▶ _Aim of the task_: Copy the stretch of data from the line containing "Open the hamburger guide menu" through the line containing "Action: tap(968, 22)", swapping "dropdown" for "drop-down" and leaving everything else unchanged.

▼

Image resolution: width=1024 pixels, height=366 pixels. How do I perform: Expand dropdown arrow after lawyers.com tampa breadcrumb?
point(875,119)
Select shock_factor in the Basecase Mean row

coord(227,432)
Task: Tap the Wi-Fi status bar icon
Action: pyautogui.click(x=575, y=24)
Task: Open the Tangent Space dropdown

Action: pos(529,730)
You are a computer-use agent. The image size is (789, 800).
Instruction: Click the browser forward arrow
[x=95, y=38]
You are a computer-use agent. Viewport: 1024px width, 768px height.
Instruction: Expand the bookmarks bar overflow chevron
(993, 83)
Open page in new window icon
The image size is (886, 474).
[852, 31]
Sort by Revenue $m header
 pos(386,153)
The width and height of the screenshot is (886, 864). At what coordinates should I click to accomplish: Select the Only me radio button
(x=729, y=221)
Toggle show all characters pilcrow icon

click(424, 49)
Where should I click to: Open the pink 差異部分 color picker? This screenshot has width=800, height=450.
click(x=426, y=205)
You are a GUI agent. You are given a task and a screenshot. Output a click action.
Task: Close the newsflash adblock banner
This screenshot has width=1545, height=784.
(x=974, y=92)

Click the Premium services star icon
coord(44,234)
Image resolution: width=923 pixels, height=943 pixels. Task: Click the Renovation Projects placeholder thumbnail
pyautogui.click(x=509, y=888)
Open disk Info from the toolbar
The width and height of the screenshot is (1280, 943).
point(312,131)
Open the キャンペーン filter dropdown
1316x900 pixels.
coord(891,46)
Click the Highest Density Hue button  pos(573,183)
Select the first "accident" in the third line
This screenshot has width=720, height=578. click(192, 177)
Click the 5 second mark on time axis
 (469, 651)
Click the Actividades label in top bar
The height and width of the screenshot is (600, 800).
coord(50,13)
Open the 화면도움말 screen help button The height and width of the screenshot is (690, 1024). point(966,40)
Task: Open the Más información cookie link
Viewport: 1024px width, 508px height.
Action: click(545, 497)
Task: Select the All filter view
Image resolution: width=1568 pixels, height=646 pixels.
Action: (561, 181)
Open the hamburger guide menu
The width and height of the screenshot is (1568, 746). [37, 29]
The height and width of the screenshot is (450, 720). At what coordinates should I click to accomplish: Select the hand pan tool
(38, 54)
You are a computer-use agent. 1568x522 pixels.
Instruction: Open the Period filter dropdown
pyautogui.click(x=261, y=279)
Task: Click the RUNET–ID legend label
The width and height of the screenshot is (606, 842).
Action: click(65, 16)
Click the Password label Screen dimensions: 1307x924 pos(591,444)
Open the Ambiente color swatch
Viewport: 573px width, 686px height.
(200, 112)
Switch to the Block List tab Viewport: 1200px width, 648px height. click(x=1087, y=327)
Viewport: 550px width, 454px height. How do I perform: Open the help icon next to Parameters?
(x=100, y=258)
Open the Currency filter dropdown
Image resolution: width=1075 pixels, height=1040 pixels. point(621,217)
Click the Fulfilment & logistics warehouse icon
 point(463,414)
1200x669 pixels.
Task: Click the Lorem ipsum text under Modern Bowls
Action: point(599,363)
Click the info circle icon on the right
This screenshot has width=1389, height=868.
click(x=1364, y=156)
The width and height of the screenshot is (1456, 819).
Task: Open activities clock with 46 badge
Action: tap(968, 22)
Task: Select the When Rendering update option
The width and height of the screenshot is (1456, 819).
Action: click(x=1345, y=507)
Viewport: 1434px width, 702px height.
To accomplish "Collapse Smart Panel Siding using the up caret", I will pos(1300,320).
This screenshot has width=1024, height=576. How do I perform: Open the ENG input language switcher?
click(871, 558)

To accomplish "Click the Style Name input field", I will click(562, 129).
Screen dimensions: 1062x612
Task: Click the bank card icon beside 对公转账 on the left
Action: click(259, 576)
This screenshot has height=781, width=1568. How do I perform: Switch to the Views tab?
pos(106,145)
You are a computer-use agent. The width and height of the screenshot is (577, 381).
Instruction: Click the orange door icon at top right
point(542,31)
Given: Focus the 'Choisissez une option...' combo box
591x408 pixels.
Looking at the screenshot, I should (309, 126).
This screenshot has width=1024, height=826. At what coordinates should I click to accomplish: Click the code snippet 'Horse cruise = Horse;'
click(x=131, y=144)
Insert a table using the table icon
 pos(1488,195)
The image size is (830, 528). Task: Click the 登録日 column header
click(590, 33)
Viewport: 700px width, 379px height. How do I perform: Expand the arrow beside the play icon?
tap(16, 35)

▲

▶ _Answer to this exercise_:
Open the hamburger guide menu
The width and height of the screenshot is (1568, 746). [37, 29]
The height and width of the screenshot is (450, 720). At what coordinates should I click to accomplish: Select the hand pan tool
(38, 54)
You are a computer-use agent. 1568x522 pixels.
Instruction: Open the Period filter drop-down
pyautogui.click(x=261, y=279)
Task: Click the RUNET–ID legend label
The width and height of the screenshot is (606, 842).
Action: click(65, 16)
Click the Password label Screen dimensions: 1307x924 pos(591,444)
Open the Ambiente color swatch
Viewport: 573px width, 686px height.
(200, 112)
Switch to the Block List tab Viewport: 1200px width, 648px height. click(x=1087, y=327)
Viewport: 550px width, 454px height. How do I perform: Open the help icon next to Parameters?
(x=100, y=258)
Open the Currency filter drop-down
Image resolution: width=1075 pixels, height=1040 pixels. point(621,217)
Click the Fulfilment & logistics warehouse icon
 point(463,414)
1200x669 pixels.
Task: Click the Lorem ipsum text under Modern Bowls
Action: point(599,363)
Click the info circle icon on the right
This screenshot has width=1389, height=868.
click(x=1364, y=156)
The width and height of the screenshot is (1456, 819).
Task: Open activities clock with 46 badge
Action: tap(968, 22)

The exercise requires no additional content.